Lixa

Personal information
- Full name: Domingos Alexandrino Fonseca Gomes
- Date of birth: 22 January 1977 (age 48)
- Place of birth: Cape Verde
- Position: Winger

Senior career*
- Years: Team / Apps / (Gls)
- 1996–1998: Sintrense
- 1998–1999: Felgueiras / 34 / (8)
- 1999–2002: Vitória de Guimarães / 27 / (0)
- 2003: Maia / 13 / (1)
- 2003–2004: Felgueiras / 26 / (5)
- 2004–2005: Atlético Clube de Portugal
- 2005–2006: Odivelas

International career
- 2004–2005: Cape Verde / 7 / (0)

= Lixa (footballer) =

French association football player (born 1977)

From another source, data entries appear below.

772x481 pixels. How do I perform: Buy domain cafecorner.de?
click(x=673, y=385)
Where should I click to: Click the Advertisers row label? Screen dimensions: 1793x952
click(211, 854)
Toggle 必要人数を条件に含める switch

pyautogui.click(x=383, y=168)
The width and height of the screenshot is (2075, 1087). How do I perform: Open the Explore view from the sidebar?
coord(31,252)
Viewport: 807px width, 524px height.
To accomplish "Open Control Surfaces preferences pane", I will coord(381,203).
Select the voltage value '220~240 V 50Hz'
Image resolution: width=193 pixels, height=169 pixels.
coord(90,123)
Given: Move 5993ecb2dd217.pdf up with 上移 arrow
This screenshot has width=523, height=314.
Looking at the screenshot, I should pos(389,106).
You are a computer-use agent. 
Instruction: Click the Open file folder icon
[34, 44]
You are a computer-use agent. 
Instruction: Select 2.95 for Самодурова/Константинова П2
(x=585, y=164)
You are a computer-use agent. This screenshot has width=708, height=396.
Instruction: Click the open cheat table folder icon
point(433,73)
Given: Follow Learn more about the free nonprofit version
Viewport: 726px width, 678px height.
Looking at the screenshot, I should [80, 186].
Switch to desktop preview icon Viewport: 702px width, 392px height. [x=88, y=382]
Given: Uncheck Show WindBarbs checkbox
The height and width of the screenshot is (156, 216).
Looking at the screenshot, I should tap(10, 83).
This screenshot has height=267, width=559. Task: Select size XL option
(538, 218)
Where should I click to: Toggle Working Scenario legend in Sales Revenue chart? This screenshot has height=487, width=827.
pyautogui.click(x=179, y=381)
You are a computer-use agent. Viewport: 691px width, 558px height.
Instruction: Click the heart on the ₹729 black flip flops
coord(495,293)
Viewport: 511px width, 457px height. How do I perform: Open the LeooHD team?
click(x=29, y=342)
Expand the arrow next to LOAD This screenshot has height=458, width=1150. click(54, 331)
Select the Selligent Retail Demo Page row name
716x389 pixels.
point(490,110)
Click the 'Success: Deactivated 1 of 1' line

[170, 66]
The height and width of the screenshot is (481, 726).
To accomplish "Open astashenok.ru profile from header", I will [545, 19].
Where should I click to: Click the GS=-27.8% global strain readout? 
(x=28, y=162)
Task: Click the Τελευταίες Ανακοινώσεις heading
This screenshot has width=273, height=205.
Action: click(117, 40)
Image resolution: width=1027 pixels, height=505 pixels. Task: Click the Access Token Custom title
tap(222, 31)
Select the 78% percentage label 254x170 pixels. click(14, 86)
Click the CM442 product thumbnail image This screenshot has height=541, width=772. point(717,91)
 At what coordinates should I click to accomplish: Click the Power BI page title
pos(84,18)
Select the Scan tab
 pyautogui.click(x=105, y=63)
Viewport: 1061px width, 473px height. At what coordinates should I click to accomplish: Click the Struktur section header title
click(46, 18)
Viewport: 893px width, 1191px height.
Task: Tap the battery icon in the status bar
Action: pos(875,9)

Domingos Alexandrino Fonseca Gomes (born 22 January 1977) is a Cape Verde football former footballer who last played as a winger for Odivelas.

==Early life==

Lixa was born in 1977 in Cape Verde and moved to Bairro da Cruz Vermelha in Portugal at a young age, where he started playing football.

==Club career==

In 1999, Lixa signed for Portuguese side Vitória de Guimarães.

==International career==

Lixa represented Portugal internationally at youth level and was regarded as "one of the most exciting names in Portuguese football".

==Style of play==

Lixa mainly operated as a winger and was known for speed and dribbling ability.

==Post-playing career==

After retiring from professional football, Lixa worked as a receptionist at a hotel in Paris, France.